An old (Hebrew) song I knew when I was a kid. This song is great for singing rounds, and is apparently in lots of camp songbooks. I know this, because I did a search on the Web and came up with staggering amounts of these. The interesting part is, there are corrupted versions of the song with narratives to preface them with, which strikes me as marvelously inventive. At one point I did find a BBS wherein someone requested the proper words to 'The Camel Song'. Camel Song, eh?

Here are the words I knew as a kid, (along with a second paragraph I never knew the words to):

Hebrew:
Zum gali gali gali, Zum gali gali.
Zum gali gali gali. Zum gali gali.
He-chalutz l'ma-an avodah,
Avodah l'ma-an he-chalutz.

Zum gali gali gali, Zum gali gali.
Zum gali gali gali. Zum gali gali.
Ha-Shalom l'ma-an ha-Amim,
Ha-Amim l'ma-an ha-Shalom.

English:
Zum gali gali gali, Zum gali gali.
Zum gali gali gali. Zum gali gali.
The pioneer lives for his work,
The work exists for the pioneer.

Zum gali gali gali, Zum gali gali.
Zum gali gali gali. Zum gali gali.
Peace for all nations,
All nations for Peace.

And some explication of these lyrics: 'Pioneer' in this song is said to refer to the early Israeli settlers. The pioneer lives to work, and work is there as a challenge to the pioneer. Apparently, (searching on Google brings up the most interesting things) the first verse is a parable, too: 'Usually, once we've given a name and a definition to a concept, little is left for creativity besides embellishing and polishing. But those who honestly pursue the primal question are never done. There is always more to discover in exploring the unlimited.'

And here is the 'Camel Song', with the words. Not that these are the right words, they're not, but I think it's admirable and deserves a spot here. Especially the little narrative thing, which makes it very easy for me to hear this song as a camel song.

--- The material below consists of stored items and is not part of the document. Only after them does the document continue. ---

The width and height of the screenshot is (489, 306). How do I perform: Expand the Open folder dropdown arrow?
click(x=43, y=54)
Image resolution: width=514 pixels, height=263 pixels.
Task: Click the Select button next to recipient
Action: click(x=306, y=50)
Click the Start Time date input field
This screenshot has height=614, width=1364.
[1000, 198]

Zum gali gali gali, zum gali gali.
Zum gali gali gali, zum gali gali.
La la la la la la la, la la la la la.
La la la la la la la, la la la la la.
Hock, suck, spit. Hock, suck, spit.
Hock, suck, spit. Hock, suck, spit.

Here's how it goes: The song leader explains that in the desert, you can hear the caravan trains with the camels long before they pass by the villages. First, faintly in the distance, you can hear the camel drivers as they chant "Zum Gali gali". Then, as they get closer, you can hear the singing of the dancing girls. Finally, as the caravan draws abreast of the village, you can even hear the spitting of the camels. Then, as the train of animals pass by, the first sound to disappear is the camels. Next, the dancing girls fade into the distance and finally the chanting of the camel drivers. Then, only silence fills the air.

I like that. I really do.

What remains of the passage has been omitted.